# [Final Project](../final_project.md) proposal details

## Process

1. [Find a dataset.](../assignments/open_ended.md)
1. If necessary, [upload the data](../assignments/open_ended.md#storing-data).
1. Load the data into a DataFrame.
1. Inspect the data a bit.
1. Come up with a question that the data is capable of answering and _isn't trivial to answer_.
   - If you aren't sure, ask.
1. Come up with a hypothesis (a guess of the answer to the question).
1. Submit the proposal to [the `Final Project proposal` thread on Ed](https://edstem.org/us/courses/96867/discussion/7944255), using the format below.

If the proposal shows effort and follows the format below, full credit will be given.

## Format

- **What dataset(s) are you going to use?**
  - Please include link(s).
- **What's the question you are trying to answer?**
  - It should be _specific, and objectively answerable_ through the data available.
- **What columns of the DataFrame(s) are you going to use to answer that?**
- If you're using multiple datasets: **What columns are you going to merge/join them on?**
- **What's your hypothesis?**

Feel free to include any questions/concerns/uncertainties that the instructor can help with.

## Tips

- Don't overthink it; [the process above](#process) shouldn't take more than a few hours.
- Your question/hypothesis doesn't need to be something novel; confirming something you read / heard about is fine.
- You won't be graded on the scientific soundness of your work.
  - That said, please think through and note assumptions/caveats/unknowns of your approach.
- The sooner you post your proposal, the sooner you'll get feedback.
- The point of the proposal is to ensure you've dug into the data and that your project scope is reasonable. Think of it as a head start rather than something you're locked into.

## Simplified example

- **Dataset:** [Recycling Diversion and Capture Rates](https://data.cityofnewyork.us/Environment/Recycling-Diversion-and-Capture-Rates/gaq9-z3hz)
- **Question:** From 2016 to 2019, what community district increased their diversion (recycling) rate the most?
- **Columns:** `District`, `Fiscal Year`, `Diversion Rate-Total (Total Recycling / Total Waste)`
- **Hypothesis:** [Bushwick](https://communityprofiles.planning.nyc.gov/brooklyn/4), because it's gentrified over that time, and hipsters love to recycle.

## Another example

- **Dataset:** data about people's trash
- **Question:** Is recycling better now than before?
- **Hypothesis:** probably

What's wrong with this proposal?

## Question your question

Even the question can bake in assumptions. For example:

> What ZIP code has the highest number of food poisoning cases?

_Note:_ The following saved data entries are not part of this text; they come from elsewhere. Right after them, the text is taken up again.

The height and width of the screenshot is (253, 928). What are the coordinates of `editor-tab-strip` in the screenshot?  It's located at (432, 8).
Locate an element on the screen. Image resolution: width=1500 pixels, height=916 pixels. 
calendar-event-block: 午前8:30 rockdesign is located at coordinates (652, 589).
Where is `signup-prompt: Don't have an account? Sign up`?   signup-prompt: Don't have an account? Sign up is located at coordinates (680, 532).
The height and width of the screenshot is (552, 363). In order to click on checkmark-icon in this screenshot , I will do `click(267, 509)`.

assumes a relationship between food-borne illness and geography. What assumptions does your question make?

## Changing your proposal

You may change your dataset/question after your proposal was submitted, but unless directed to do so, it's not recommended. [The purpose of the Final Project](../final_project.md) is to get practice doing data analysis through code … the dataset and research question are a means to that end. The hope is that you're getting into the analysis sooner than later, rather than being stuck picking the perfect dataset/question.

If you do decide to change them, be very sure they meet the requirements/tips above.